Philosophy of Science
Elizabeth Church looked at her arm, thinking she would order it to rise
and it would lift and that would prove something. It didn't rise, just
rested on the table, two shades lighter than its veneer. Why
didn't it rise? She knew how to lift her arm, did it
all the time without thinking. I'll shift in my chair, she
thought, being restless, but didn't. The greenish low-bellied flask
she used as a vase, yesterday's flowers in it, was just beyond
her hand which was shapely and strong, a bit squarish
in the palm. She could see, or thought she could, a reflection
off it toward the bottom of the vase. I'll move a finger,
she said. Nothing. "I'll say aloud I'll move my finger."
No sound came. The flower in the vase, yesterday's multiple-
headed hyacinth, drooped in a sense but it was not an action.
Elizabeth looked at the sun on her shapely brown hand.
There were dust-motes, always were in that apartment
so near the freeway. There were motes, she thought,
but immobile, like gold flecks in a formica table top. How
could they, why--- At least, she thought, her mouth and throat
feeling as if she might be about to say something, I can direct
my attention. That flower. It is purple, chose to be purple
as I choose to be Elizabeth. It was purple, though faded,
and looked a bit gray suspended over the vase's turned-out lip,
its versicles or whatever they were, sap-supplying part,
patently failing. She noticed one of its buds was falling,
or had been falling, a third of an inch below the parent bloom
as one sees, sometimes, a snippet of rose leaf dangle from some
minute spider's filament. This hyacinthine fragment did not twist
as those do, but then there was no wind. No sound of any kind.
She began to be troubled. "I shall frown," she thought, and
felt she felt a slight congestion brow-ward, her eyes calm,
no bunching of little muscles to indicate alarm, perturbation.
"I must not be afraid," she thought, thinking it. This hyacinth
is in the same boat, and it is not upset. I must be, I infer
I am, calm or calmer than, knowing myself, I would expect.

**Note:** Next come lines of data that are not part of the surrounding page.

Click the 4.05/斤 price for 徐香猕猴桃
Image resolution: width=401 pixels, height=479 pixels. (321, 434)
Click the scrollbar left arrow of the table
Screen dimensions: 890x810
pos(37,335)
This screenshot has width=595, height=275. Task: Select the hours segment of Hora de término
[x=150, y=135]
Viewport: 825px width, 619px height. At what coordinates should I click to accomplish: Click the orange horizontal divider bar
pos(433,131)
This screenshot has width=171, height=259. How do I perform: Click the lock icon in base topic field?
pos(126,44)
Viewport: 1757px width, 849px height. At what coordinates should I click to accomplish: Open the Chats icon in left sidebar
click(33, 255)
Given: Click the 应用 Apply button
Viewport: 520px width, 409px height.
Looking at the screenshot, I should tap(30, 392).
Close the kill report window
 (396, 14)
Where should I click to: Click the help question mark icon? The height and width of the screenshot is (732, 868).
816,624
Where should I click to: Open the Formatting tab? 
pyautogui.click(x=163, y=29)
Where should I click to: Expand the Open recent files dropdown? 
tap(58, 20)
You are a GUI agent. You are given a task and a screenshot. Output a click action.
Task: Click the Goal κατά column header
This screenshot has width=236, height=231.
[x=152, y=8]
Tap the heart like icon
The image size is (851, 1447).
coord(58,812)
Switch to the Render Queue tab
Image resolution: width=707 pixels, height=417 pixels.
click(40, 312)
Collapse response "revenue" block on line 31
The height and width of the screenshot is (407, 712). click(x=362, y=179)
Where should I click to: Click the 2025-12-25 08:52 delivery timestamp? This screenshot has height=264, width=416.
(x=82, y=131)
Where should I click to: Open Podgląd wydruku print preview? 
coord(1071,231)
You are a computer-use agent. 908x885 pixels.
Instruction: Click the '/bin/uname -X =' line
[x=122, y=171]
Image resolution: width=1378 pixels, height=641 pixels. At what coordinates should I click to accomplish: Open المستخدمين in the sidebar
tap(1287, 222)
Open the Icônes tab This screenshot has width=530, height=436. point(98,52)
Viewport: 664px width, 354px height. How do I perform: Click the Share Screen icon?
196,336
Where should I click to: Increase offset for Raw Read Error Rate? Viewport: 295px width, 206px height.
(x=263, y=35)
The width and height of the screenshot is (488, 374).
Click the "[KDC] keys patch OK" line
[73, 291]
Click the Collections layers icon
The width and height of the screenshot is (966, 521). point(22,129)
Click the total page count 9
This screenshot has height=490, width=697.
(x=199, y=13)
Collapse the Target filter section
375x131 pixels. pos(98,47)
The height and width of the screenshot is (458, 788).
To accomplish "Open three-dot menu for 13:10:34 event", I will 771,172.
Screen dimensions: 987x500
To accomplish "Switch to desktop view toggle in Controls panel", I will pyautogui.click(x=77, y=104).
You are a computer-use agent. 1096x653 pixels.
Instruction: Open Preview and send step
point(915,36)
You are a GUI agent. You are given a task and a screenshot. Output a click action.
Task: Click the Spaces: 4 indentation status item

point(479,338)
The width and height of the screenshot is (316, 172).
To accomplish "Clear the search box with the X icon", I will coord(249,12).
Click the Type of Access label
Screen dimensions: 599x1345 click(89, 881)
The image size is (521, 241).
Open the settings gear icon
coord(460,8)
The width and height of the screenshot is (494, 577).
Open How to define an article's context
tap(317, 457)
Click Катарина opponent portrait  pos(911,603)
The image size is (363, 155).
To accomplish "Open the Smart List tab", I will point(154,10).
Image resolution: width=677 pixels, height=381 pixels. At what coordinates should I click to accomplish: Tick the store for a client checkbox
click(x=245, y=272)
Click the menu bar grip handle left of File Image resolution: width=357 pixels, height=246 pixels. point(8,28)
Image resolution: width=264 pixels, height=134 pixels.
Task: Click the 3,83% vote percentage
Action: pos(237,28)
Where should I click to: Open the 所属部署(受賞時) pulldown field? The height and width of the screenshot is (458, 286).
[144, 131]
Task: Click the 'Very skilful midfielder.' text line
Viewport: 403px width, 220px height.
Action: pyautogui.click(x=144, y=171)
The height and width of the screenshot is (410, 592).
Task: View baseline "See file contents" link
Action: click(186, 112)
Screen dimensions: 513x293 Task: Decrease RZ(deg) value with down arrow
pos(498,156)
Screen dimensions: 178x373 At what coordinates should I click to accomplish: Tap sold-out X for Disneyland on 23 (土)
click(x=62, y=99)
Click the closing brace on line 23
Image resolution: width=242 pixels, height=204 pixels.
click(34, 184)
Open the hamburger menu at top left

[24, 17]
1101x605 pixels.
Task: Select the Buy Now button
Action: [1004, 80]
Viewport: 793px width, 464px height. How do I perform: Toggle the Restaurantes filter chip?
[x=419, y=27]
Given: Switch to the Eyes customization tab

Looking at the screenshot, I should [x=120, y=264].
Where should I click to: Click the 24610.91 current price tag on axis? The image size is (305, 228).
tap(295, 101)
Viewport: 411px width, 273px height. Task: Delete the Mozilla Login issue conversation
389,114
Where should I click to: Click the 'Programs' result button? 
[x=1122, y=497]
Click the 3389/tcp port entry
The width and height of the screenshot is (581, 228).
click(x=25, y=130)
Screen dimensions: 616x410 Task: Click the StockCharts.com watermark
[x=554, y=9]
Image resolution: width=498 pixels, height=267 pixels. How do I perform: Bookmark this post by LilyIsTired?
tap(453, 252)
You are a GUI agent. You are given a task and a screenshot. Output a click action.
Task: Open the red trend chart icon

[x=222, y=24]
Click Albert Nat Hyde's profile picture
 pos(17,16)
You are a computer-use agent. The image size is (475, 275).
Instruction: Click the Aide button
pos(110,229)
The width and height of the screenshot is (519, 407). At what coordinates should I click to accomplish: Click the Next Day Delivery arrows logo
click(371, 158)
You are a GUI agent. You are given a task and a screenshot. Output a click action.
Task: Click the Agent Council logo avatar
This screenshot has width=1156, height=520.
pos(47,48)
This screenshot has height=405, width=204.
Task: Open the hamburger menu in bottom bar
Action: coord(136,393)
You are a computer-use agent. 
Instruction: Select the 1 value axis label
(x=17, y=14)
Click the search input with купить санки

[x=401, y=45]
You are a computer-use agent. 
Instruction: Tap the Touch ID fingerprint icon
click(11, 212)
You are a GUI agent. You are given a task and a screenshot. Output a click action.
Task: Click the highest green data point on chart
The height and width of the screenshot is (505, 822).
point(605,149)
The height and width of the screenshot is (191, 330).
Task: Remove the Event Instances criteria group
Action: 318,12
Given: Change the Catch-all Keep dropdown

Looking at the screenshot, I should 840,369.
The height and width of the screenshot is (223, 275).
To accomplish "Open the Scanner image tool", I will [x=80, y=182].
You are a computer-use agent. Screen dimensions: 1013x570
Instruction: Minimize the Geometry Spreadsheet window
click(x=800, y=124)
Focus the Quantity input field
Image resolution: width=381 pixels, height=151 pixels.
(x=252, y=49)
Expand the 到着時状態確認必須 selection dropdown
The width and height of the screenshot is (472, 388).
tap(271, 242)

She tried to think the difference between thinking a thing and
imagining herself as saying it, imagining itself as said by her,
being, that's to say, uttered, but only in the mind. Tacit speech,
even babble, would be activity, a stain she thought would spread
across stasis, or could easily spread, be imagined as spreading. She
tried to imagine saying "I'll lift my arm, my hand." Her lovely
hand lay there, as if obedient. Absurd, she thought. I remember thinking
what I thought before. Time does not stand still. I persist --
like a Dali watch. Can it be, she wondered, the day's so warm
that time is melting? Wondered it again, recognized this as
repetition, a little triumph. Her world contained that grit. Her arm
lifted. Ah, she thought, as the fragment of the flower struck
the tabletop inaudibly, nodded, spoke. "My will is operant.”